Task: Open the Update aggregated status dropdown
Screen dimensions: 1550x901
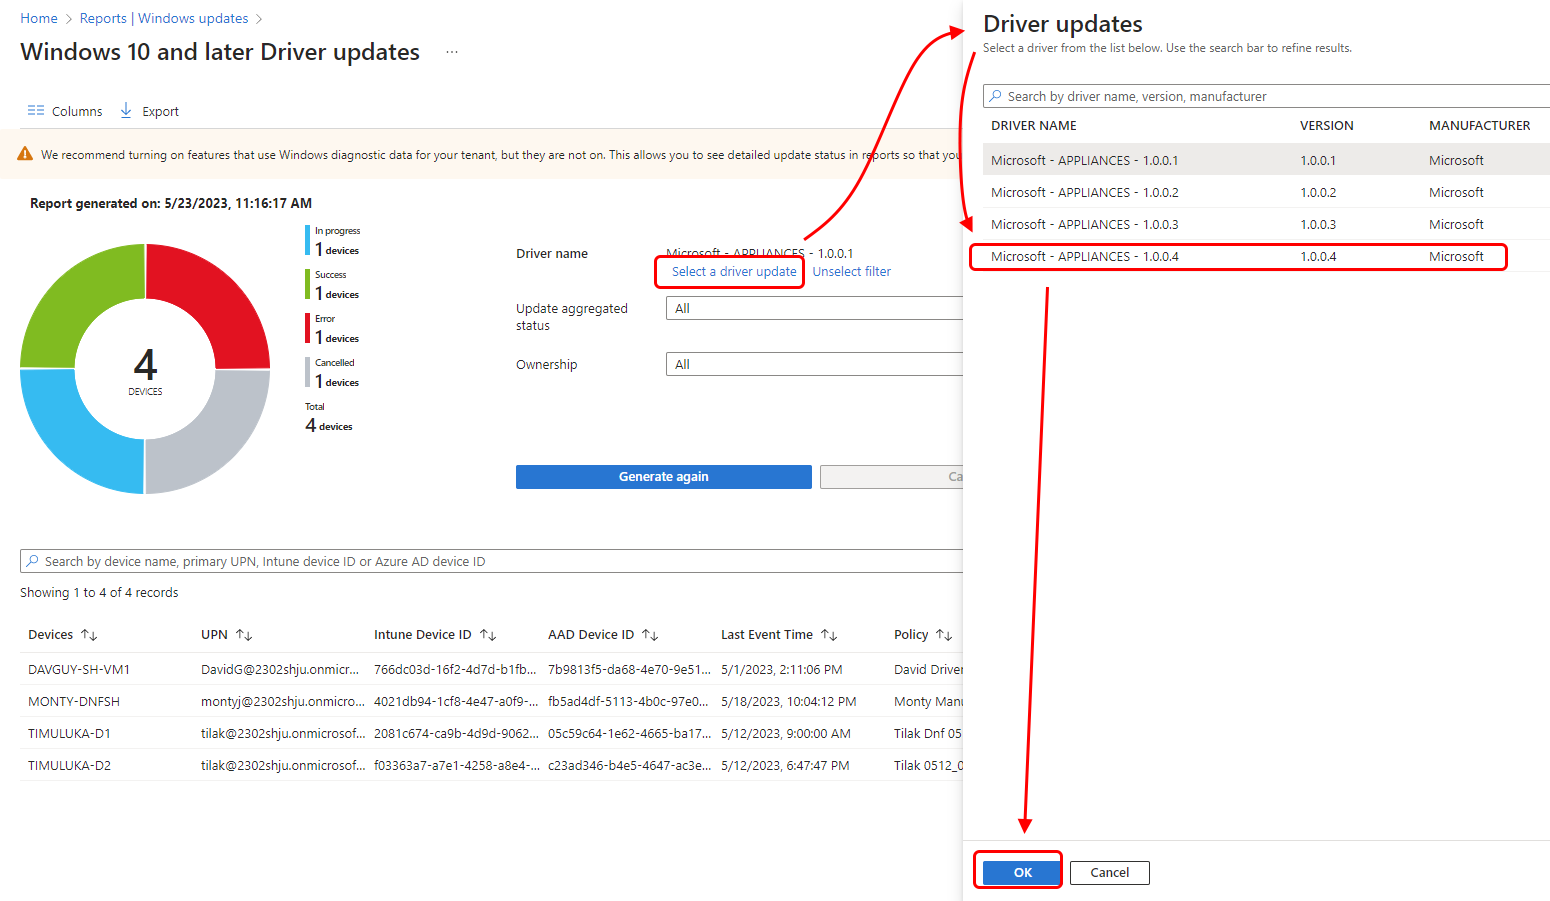Action: coord(812,308)
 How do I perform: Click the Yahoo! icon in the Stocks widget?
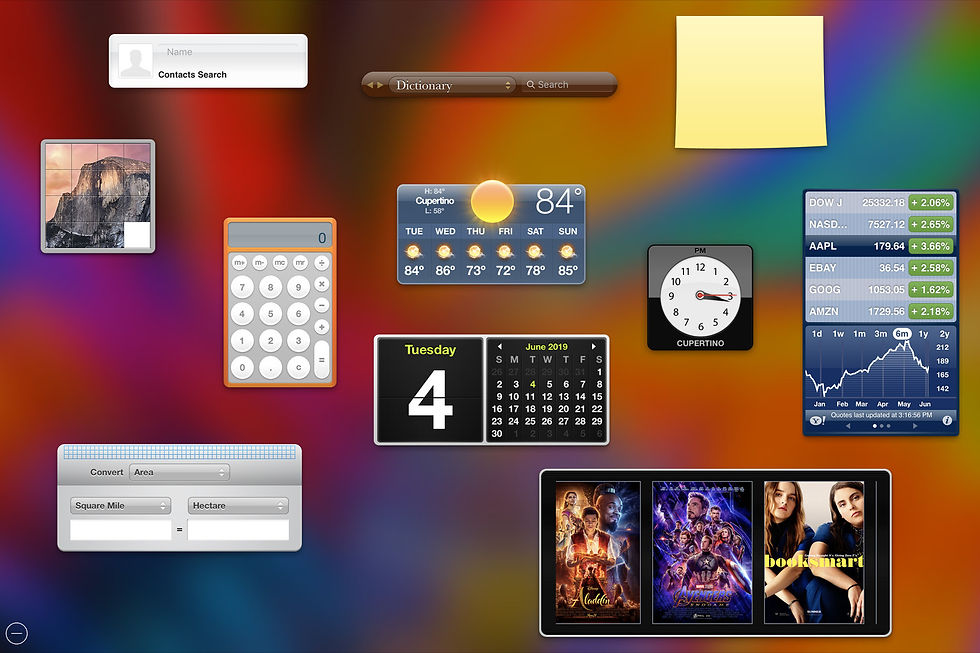[x=817, y=419]
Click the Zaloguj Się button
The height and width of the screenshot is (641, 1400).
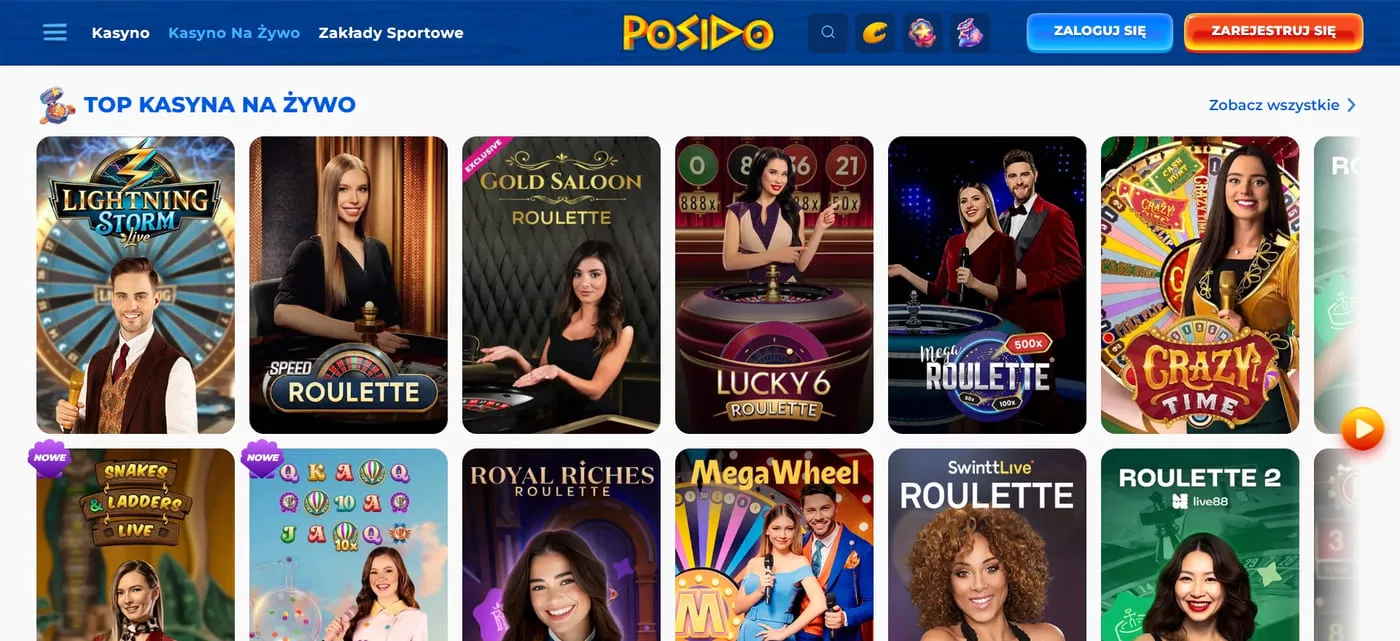tap(1100, 31)
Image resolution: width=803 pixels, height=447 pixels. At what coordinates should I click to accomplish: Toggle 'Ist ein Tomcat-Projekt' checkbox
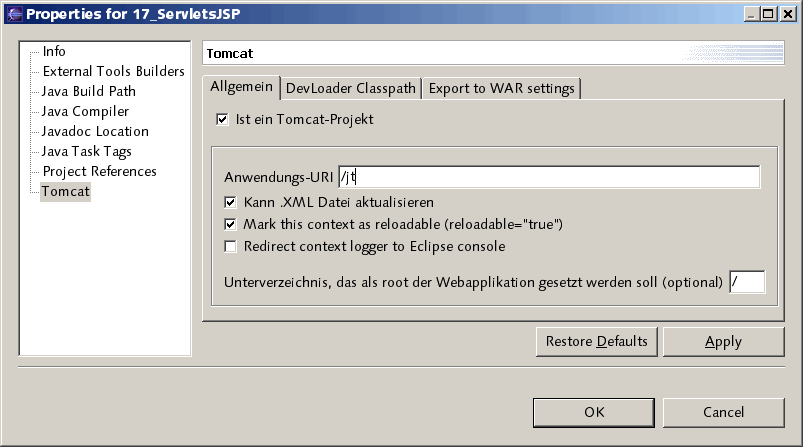click(222, 119)
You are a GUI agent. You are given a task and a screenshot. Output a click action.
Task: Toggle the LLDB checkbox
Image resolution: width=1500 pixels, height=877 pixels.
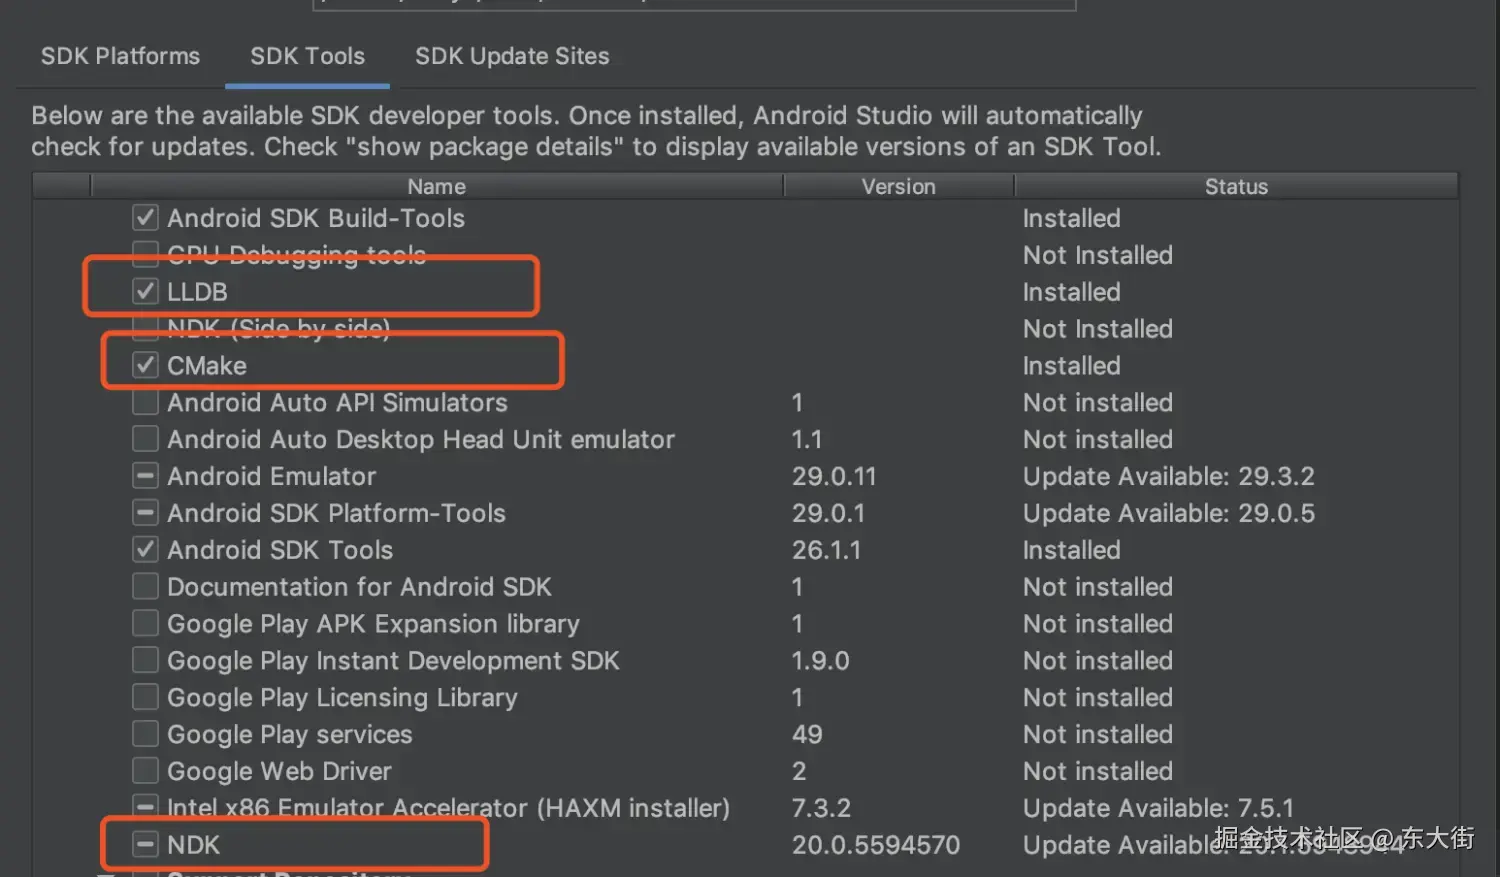point(146,292)
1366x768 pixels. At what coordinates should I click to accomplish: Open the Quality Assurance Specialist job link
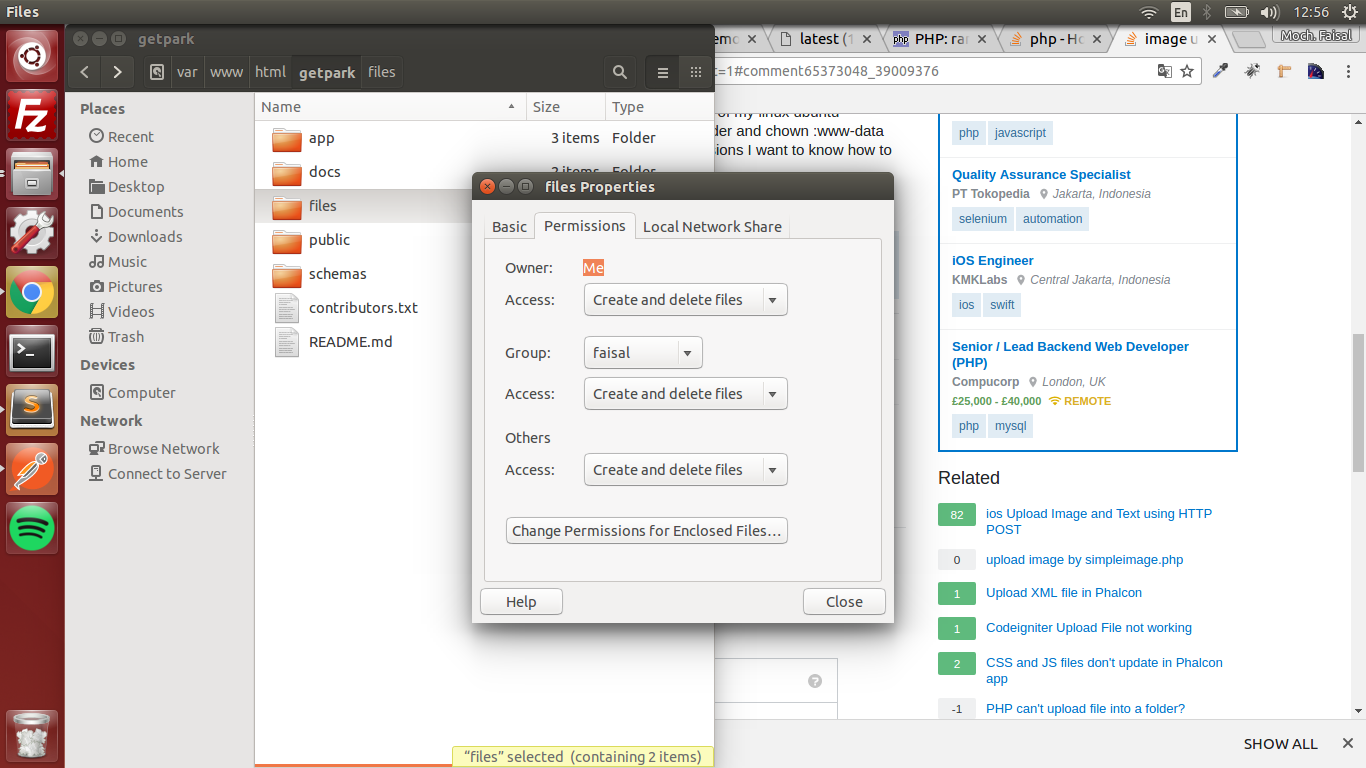(x=1041, y=175)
◆ ◆ ◆ ◆ ◆
Write out exactly the lines from the one containing "Image resolution: width=803" through the end of the records above, both included, leaving all pictures out.

Image resolution: width=803 pixels, height=447 pixels. At what coordinates should I click to accomplish: Toggle 'Ist ein Tomcat-Projekt' checkbox
click(222, 119)
You are a GUI agent. You are given a task and a screenshot. Output a click action.
Task: Toggle the LLDB checkbox
Image resolution: width=1500 pixels, height=877 pixels.
point(146,292)
1366x768 pixels. At what coordinates should I click to accomplish: Open the Quality Assurance Specialist job link
(x=1041, y=175)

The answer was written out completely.